One week I sat in church and asked God what
I was supposed to be doing. I asked Him what He saw in me and what was my
purpose in life. The vicar was talking, but I wasn't really listening. I just
stared at the pale figure of Christ in the stained glass.
Suddenly a question popped up. "Can
you be a servant?" The question seemed to come from the stained-glass window
I was staring at.
"But I don't want to be a servant,” I
replied, without thinking it was just a little strange to be having a
conversation with a stained glass window.

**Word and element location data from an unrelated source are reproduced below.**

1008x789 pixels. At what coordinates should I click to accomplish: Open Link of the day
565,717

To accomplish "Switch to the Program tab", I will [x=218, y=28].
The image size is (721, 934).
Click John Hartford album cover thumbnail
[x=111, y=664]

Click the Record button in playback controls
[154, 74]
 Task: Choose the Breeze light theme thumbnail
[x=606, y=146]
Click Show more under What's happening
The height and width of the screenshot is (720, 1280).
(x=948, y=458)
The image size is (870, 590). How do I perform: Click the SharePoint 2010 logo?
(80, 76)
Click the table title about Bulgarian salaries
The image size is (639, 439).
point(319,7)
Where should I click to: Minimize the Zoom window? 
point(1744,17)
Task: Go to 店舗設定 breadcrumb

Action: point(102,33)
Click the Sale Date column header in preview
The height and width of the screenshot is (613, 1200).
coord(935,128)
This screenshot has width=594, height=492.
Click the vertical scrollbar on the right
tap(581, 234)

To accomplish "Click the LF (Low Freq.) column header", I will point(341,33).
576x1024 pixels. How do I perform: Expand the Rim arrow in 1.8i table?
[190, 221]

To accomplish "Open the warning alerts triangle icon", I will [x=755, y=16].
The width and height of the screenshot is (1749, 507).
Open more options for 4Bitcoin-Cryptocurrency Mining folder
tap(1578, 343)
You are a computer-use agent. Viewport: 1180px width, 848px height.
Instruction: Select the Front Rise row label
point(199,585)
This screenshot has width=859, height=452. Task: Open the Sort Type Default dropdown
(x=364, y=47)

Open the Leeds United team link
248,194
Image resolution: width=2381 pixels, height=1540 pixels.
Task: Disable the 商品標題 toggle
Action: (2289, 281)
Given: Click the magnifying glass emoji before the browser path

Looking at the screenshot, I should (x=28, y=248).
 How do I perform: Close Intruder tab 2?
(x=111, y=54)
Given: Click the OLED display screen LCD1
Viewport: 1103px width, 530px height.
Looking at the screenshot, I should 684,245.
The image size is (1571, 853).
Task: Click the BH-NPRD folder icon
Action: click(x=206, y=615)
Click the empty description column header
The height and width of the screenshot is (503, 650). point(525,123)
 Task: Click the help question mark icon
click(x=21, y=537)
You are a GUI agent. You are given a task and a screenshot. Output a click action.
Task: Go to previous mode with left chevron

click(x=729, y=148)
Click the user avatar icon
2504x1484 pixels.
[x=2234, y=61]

Then I remembered the words in the
Methodist Covenant Prayer: Let me be
employed for thee or laid aside for thee, exalted for thee or brought low for
thee.
As I sat staring at the figure of Christ in
the stained glass, I began to realise that the reason Helen hadn't been looking
after the bank accounts for her workshop was that she was so busy attending to
the needs of a sickly friend. Helen was unable to manage the accounts because
she was spending her time, instead, taking her friend with cancer to chemotherapy
appointments and looking after her friend’s children. But now Helen had a bookkeeper (me). Now
she could continue to care for her cancer friend without worrying over her business
affairs. My humble tallying of mathematical figures in the joiner’s business
accounts was a worthy occupation and was necessary for the smooth running of
the business but also blessed others in ways I did not initially realise. Helen
had peace of mind and her sick cancer friend benefited through my careful booking
efforts as well. My “insignificant” efforts in balancing the business books
blessed others in ways I never imagined.
As I let that first realisation sink into
my consciousness, a second awareness dawned. Miriam, the neighbour that I
helped dig in her garden, actually spent those long hours cultivating her
allotment because it took her mind off a series of miscarriages. I couldn't fix
these, but I could relate, and I could sit out in the sun and the rain with her
while she grieved. To ‘weep with those who weep’ was an act of love that was
within my capacity to give Miriam.
And then, as I continued to sit in church
and absorb the full impact of this second act, a third thought struck me. (It
was becoming a very fruitful ‘conversation’ with a stained-glass window). I realised that the reason Sandra sat
out in her garden by her fence, hour after hour, was that she was lonely. Her
husband had recently died leaving her all alone but she was reluctant to go and
knock on anyone's door for fear of being an "imposition". Instead she
sat outside by her fence, hoping for someone to come by and talk with her. I
couldn't fix the death of Sandra’s husband but I could listen and chat with
her.
So, there I was in church, still staring at
the pale figure of Christ in the glass window without listening to the Vicar’s
message but hearing a message from God nonetheless. I’d been thinking about
Solomon in the Bible when he built the temple mentioned in Chronicles. It took
thirteen years with the craftsman having to make all sorts of paraphernalia out
of wood and metal. Their work must have been quite boring and tedious, detailed
workmanship to create such intricate temple ornaments according to the tight
specifications. (In fact, just reading the story in Chronicles is rather mind
numbing and a good treatment for insomnia!) Perhaps the craftsmen as they
carved out yet another silver embellishment wondered why they were doing it; but,
God honoured their work. When all was finished, His glory descended upon the
temple and it was, well, glorious. So, too, God was being honoured by my own
faithfulness to the small acts of day-to-day service opportunities. I was like
the craftsmen in Chronicles with my attention to the details of my accounting,
my digging, and my chatting. They were important sacred acts of loving service
to God. The mundane made glorious in Christ.
“That our sanctification did not depend
upon changing our works, but in doing that for GOD’s sake, which we commonly do
for our own. …That the most excellent method he had found of going to GOD, was
that of doing our common business without any view of pleasing men, and (as far
as we are capable) purely for the love of GOD.”